**Requirement**
Output, word for word, the lines of this listing that fall between the line with "Viewport: 894px width, 452px height." and the line with "You are a computer-use agent. Screen", counting both of those lines, and no others.

**Supplied information**

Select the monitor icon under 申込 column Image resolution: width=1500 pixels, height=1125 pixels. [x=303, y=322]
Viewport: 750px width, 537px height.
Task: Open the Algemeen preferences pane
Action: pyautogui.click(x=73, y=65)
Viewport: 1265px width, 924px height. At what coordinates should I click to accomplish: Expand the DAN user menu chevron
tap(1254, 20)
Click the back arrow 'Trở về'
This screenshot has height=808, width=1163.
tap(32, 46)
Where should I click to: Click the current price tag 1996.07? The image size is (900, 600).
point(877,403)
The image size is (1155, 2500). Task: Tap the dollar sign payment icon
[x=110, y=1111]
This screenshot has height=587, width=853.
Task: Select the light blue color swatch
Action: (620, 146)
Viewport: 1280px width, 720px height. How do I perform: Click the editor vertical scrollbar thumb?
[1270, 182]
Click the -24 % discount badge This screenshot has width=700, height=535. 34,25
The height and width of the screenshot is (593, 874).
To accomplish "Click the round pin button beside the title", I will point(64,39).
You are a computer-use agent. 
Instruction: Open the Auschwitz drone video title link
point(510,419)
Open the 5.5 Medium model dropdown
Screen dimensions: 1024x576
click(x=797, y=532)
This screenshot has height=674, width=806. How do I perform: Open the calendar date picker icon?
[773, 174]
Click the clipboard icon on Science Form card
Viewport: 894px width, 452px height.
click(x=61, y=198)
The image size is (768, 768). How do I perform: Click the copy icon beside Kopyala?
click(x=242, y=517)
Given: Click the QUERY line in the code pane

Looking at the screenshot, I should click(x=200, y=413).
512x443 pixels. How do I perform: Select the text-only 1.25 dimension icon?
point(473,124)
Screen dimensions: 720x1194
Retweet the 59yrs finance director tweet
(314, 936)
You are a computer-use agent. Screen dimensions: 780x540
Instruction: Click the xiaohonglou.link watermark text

**Reply**
Viewport: 894px width, 452px height.
click(x=61, y=198)
The image size is (768, 768). How do I perform: Click the copy icon beside Kopyala?
click(x=242, y=517)
Given: Click the QUERY line in the code pane

Looking at the screenshot, I should click(x=200, y=413).
512x443 pixels. How do I perform: Select the text-only 1.25 dimension icon?
point(473,124)
Screen dimensions: 720x1194
Retweet the 59yrs finance director tweet
(314, 936)
You are a computer-use agent. Screen dimensions: 780x540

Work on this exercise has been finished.